The lawyers of the first woman to face a federal execution since 1953 have asked a judge to delay her execution because they contracted the coronavirus while working on her case.
Lisa Montgomery was found guilty of strangling a pregnant woman from Missouri in 2004 and taking her unborn baby, who survived, according to NBC News. The last woman to be executed by the federal government was Bonnie Heady, who, along with her husband, murdered a child they kidnapped for $600,000 ransom, according to the FBI.
Montgomery’s execution is currently scheduled for Dec. 8 at the Terre Haute Federal Correctional Complex. In filing their request for a delay, Montgomery’s lawyers, Amy Harwell and Kelley Henry, said Attorney General William Barr did not provide any notice before he scheduled the execution.
“On October 16, 2020, Defendant Barr announced — with no notice to Mrs. Montgomery’s lawyers — that he had scheduled her execution for December 8, 2020,” they wrote in the filing. Working her case after Barr’s announcement involved several trips from Nashville, Tennessee, to the Federal Medical Center in Carswell, Texas, where Montgomery is being held.
The lawyers, who now have to quarantine, argue that because of Montgomery’s “several mental disabilities that frequently cause her to lose touch with reality … it is vital that counsel be able to meet with Mrs. Montgomery in person to evaluate her mental status.” Now that they are no longer able to work with Montgomery in person until the end of their quarantine, the lawyers argued that “Barr’s setting of Mrs. Montgomery’s execution date during the height of the pandemic has therefore interfered with Mrs. Montgomery’s statutory right to counsel.”
“Both Harwell and Henry are virtually bed-ridden,” the filing reads. “They both have debilitating fatigue that prevents them from working on Mrs. Montgomery’s clemency application. They have a range of other symptoms as well, including headaches, chills, sweats, gastrointestinal distress, inability to focus, and impaired thinking and judgment.”
A hearing in district court is scheduled for Monday so both sides can make their arguments.
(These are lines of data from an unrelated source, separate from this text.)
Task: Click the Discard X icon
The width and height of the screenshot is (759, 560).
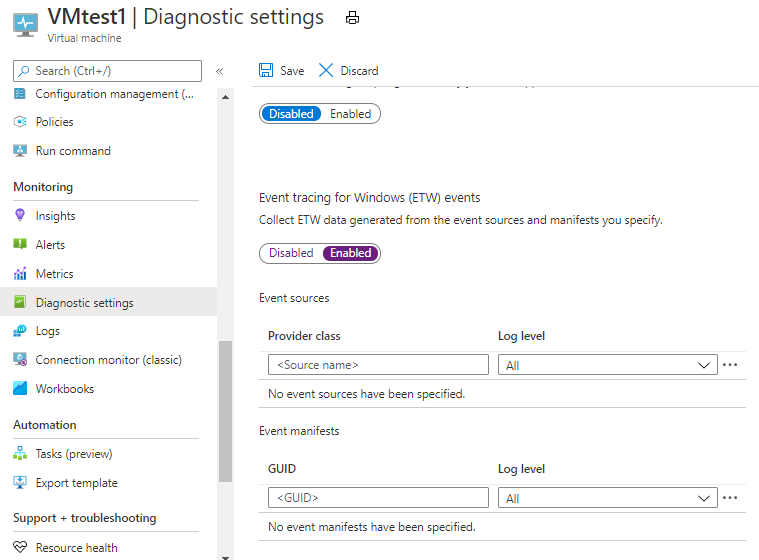Action: click(x=326, y=70)
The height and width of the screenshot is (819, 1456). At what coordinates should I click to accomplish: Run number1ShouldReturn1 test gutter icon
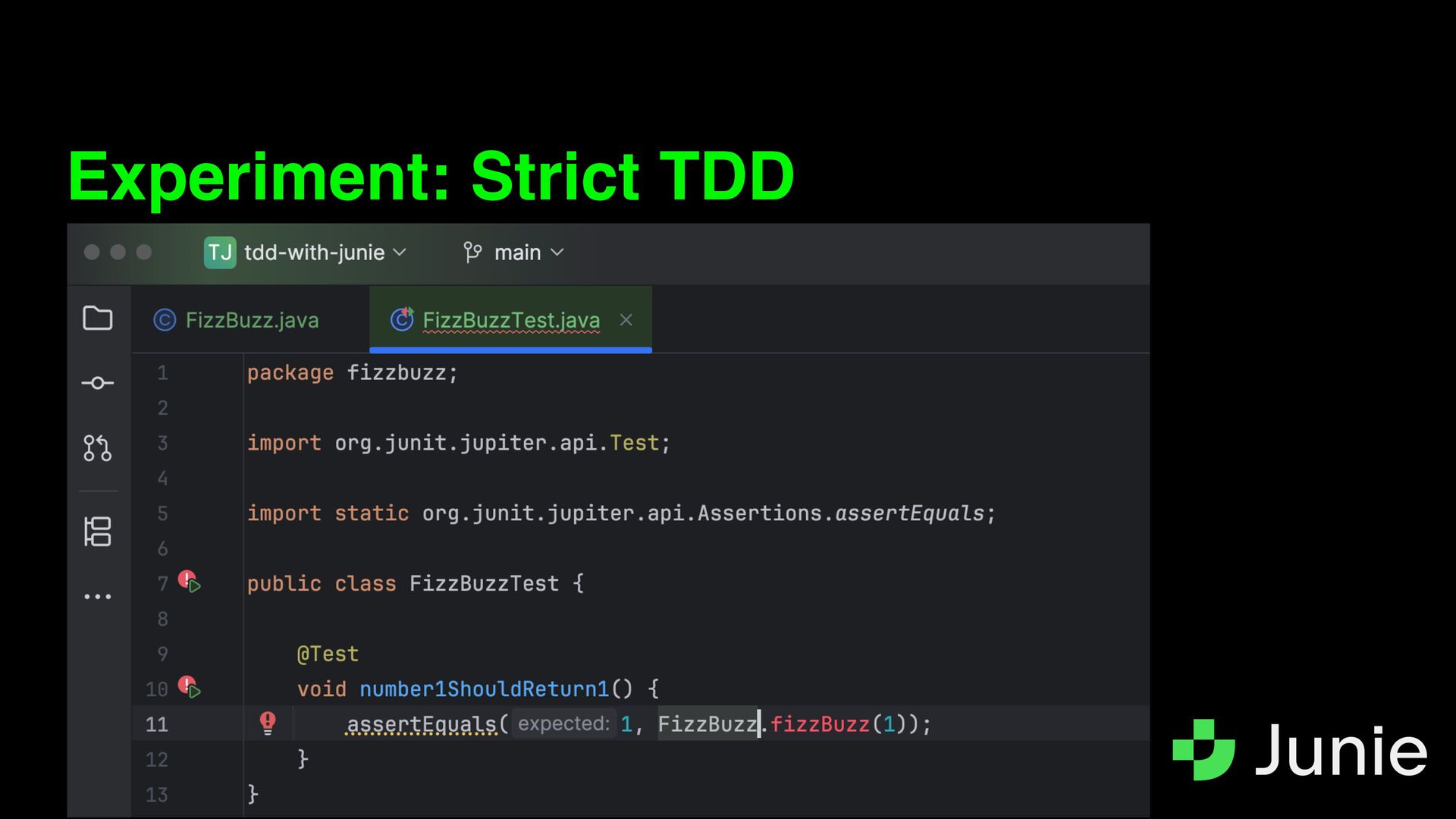tap(190, 688)
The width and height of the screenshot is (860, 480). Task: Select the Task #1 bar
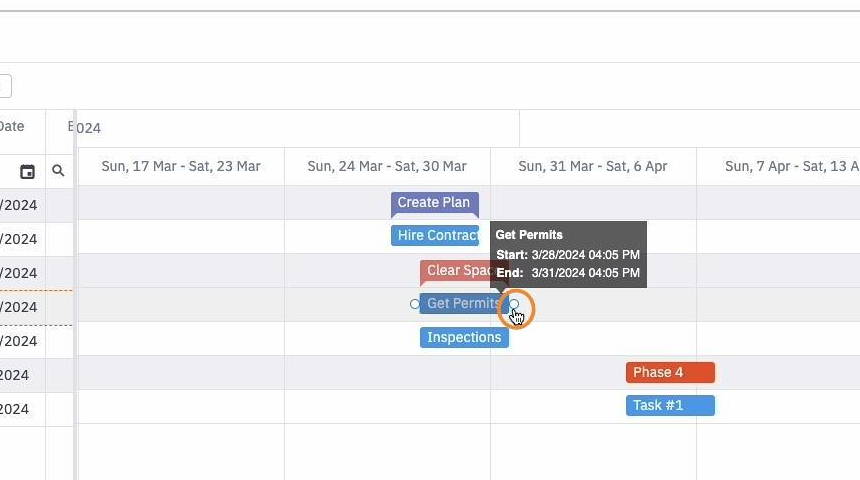click(670, 405)
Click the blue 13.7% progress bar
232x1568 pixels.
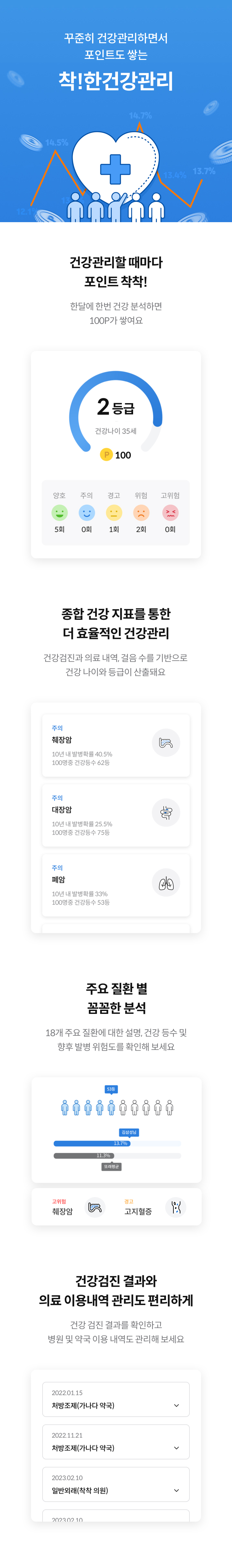point(92,1143)
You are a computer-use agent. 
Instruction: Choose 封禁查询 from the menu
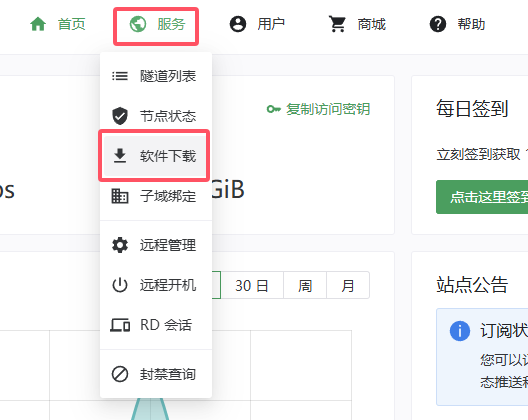pyautogui.click(x=156, y=374)
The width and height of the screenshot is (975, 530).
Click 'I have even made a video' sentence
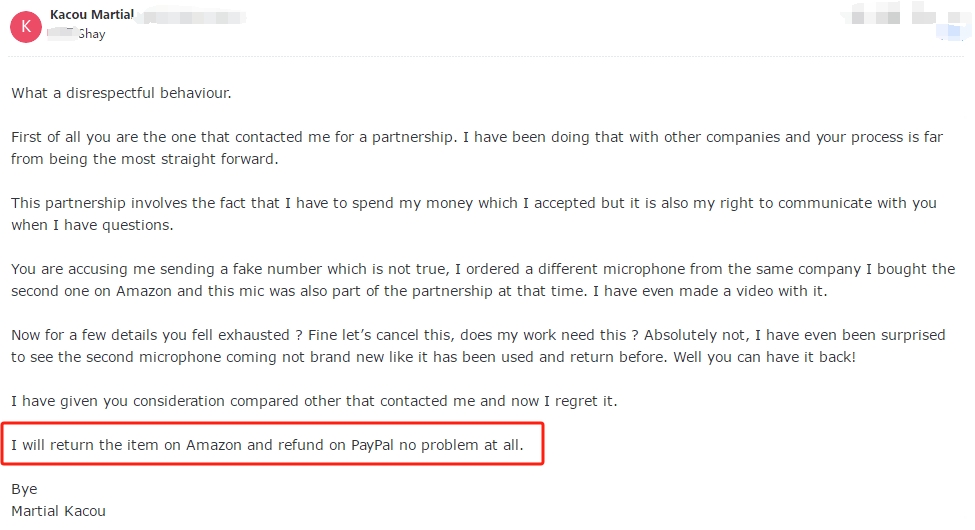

More than 1,000 advocated have signed letters and sent them to various figures in the federal government, arguing that Montgomery’s mental illness, history of being abused, and her experience being sexually trafficked as a child make the death penalty an inappropriate order, according to NBC News.
“Although Lisa committed terrible crimes, her lifetime of extreme suffering and abuse weighs heavily in favor of clemency,” 41 U.S. attorneys, assistant attorneys, and other prosecutors wrote in a letter to President Trump. “You alone have the power to grant her mercy and spare her life, and we urge you to do so.”